It all started with a love of sea glass, and all things “frosted” looking.
On Pinterest, I came across translucent polymer clay being used to mimic it. Katrin Neumaier’s jewelry caught my eye again and again. Her work takes my breath away.
After researching this (and wandering off the beaten path a bit), I found that the clay can be colored with alcohol inks to create a more lasting color and preserve the translucency in a way that adding colored opaque clay doesn’t.
So… off to look for a starter kit of alcohol inks. This wasn’t working out for me. The popular Adirondack inks come in 1/2 ounce 3-packs, with names like Bottle and Mermaid.
I’m a pushover for a great name, and YouTube tutorials with Tim Holtz have helpful tips and techniques, but since I taught Color Theory for years, I’m picky about my colors and am pretty thrifty. I didn’t want to buy colors in a 3-pack if I only wanted two of them.
Customizing/playing with colors until I’m satisfied (I can never paint a wall straight from the can) and do-it-yourself anything are two of my favorite ways to spend time. So when I also came across tutorials on Pinterest about making your own inks with Sharpies and alcohol, I couldn’t wait to try it. I know 1/2 ounce goes a long way with the inks, but being able to make more for less $$ is always appealing.
The Process
These videos by Karen Lotz told me what I needed to know about this easy process.
Making Alcohol Ink Using Sharpies Tutorial Part 2
This is where the how-to part is detailed.
Making Alcohol Ink Using Sharpies Tutorial Part 1
Part 1 focuses on the colors in her marker set, dropper bottles and storage caddy she uses.
The Cost
Markers – 80s Glam 24 marker set – $17
Walmart has a similar set, but with some repeated colors for around $10
Rubbing Alcohol – 91% strength, 2 bottles ($1.48 a bottle) – about $3
Bottles – 1 oz. bottles with “needle tip” applicator (24) $14
Total – $34
For the total cost, I would have been able to buy about 9 bottles (.5 oz each or or a total of 4.5 ounces of ink). These supplies made 23 colors in 1 oz bottles (I decided not to make gray) – 23 ounces. That’s just over 5 times as much for the money!
The videos call for 2 ounces alcohol, so what I made is twice as strong. This worked out well, since even at double-strength, some of the colors seemed a little weak. Fine with me… I’m going for the muted colors of sea glass. If I’d used the amounts called for in the videos, I’d have 10 times as much ink rather than only 5 times as much.
Other supplies I didn’t include in the cost because I had them on hand:
Disposable Plastic Gloves
Tweezers – with a long, bent tip. The unusual tip isn’t essential, but it was helpful.
Needle-nosed Pliers
Small jars (baby food size) – you must know somebody with a baby. I soaked the filters in clean, used 4 oz. containers that I had from making creams and lotions and was so glad to give them another life. If you make bread, yeast jars are about the same size.

> [Given instruction 1]: Translate this sentence from the alcohol ink post into Spanish: "Her work takes my breath away."

[Data for locating visible targets]
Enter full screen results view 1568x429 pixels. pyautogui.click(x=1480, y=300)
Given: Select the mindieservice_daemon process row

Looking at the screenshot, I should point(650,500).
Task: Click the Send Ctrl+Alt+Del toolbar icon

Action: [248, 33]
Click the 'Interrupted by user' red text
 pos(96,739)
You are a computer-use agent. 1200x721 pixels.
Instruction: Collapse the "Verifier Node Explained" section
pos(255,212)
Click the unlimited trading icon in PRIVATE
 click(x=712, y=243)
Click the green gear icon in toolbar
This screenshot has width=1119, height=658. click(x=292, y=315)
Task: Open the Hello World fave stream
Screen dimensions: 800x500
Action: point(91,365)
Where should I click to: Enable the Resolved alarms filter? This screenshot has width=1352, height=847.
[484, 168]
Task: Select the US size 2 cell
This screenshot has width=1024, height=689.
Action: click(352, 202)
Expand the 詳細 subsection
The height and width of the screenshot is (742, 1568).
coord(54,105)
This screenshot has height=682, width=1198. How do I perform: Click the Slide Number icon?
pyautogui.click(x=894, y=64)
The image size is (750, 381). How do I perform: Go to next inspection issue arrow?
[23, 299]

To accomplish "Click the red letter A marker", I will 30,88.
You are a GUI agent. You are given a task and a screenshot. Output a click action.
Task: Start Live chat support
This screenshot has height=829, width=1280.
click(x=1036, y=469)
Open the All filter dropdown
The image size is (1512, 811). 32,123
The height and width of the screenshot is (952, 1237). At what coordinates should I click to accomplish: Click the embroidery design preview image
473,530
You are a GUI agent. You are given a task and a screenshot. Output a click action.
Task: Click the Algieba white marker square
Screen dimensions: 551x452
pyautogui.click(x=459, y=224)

> [Given instruction 2]: Swap "Screen dimensions" for "Screen size" in the part of the listing that opens with the line containing "Click the green gear icon in toolbar" and runs through the end of the listing. Write out only that part, with nothing else changed.

> [Exercise result 1]: Su trabajo me deja sin aliento.

> [Exercise result 2]:
Click the green gear icon in toolbar
This screenshot has width=1119, height=658. click(x=292, y=315)
Task: Open the Hello World fave stream
Screen size: 800x500
Action: point(91,365)
Where should I click to: Enable the Resolved alarms filter? This screenshot has width=1352, height=847.
[484, 168]
Task: Select the US size 2 cell
This screenshot has width=1024, height=689.
Action: click(352, 202)
Expand the 詳細 subsection
The height and width of the screenshot is (742, 1568).
coord(54,105)
This screenshot has height=682, width=1198. How do I perform: Click the Slide Number icon?
pyautogui.click(x=894, y=64)
The image size is (750, 381). How do I perform: Go to next inspection issue arrow?
[23, 299]

To accomplish "Click the red letter A marker", I will 30,88.
You are a GUI agent. You are given a task and a screenshot. Output a click action.
Task: Start Live chat support
This screenshot has height=829, width=1280.
click(x=1036, y=469)
Open the All filter dropdown
The image size is (1512, 811). 32,123
The height and width of the screenshot is (952, 1237). At what coordinates should I click to accomplish: Click the embroidery design preview image
473,530
You are a GUI agent. You are given a task and a screenshot. Output a click action.
Task: Click the Algieba white marker square
Screen size: 551x452
pyautogui.click(x=459, y=224)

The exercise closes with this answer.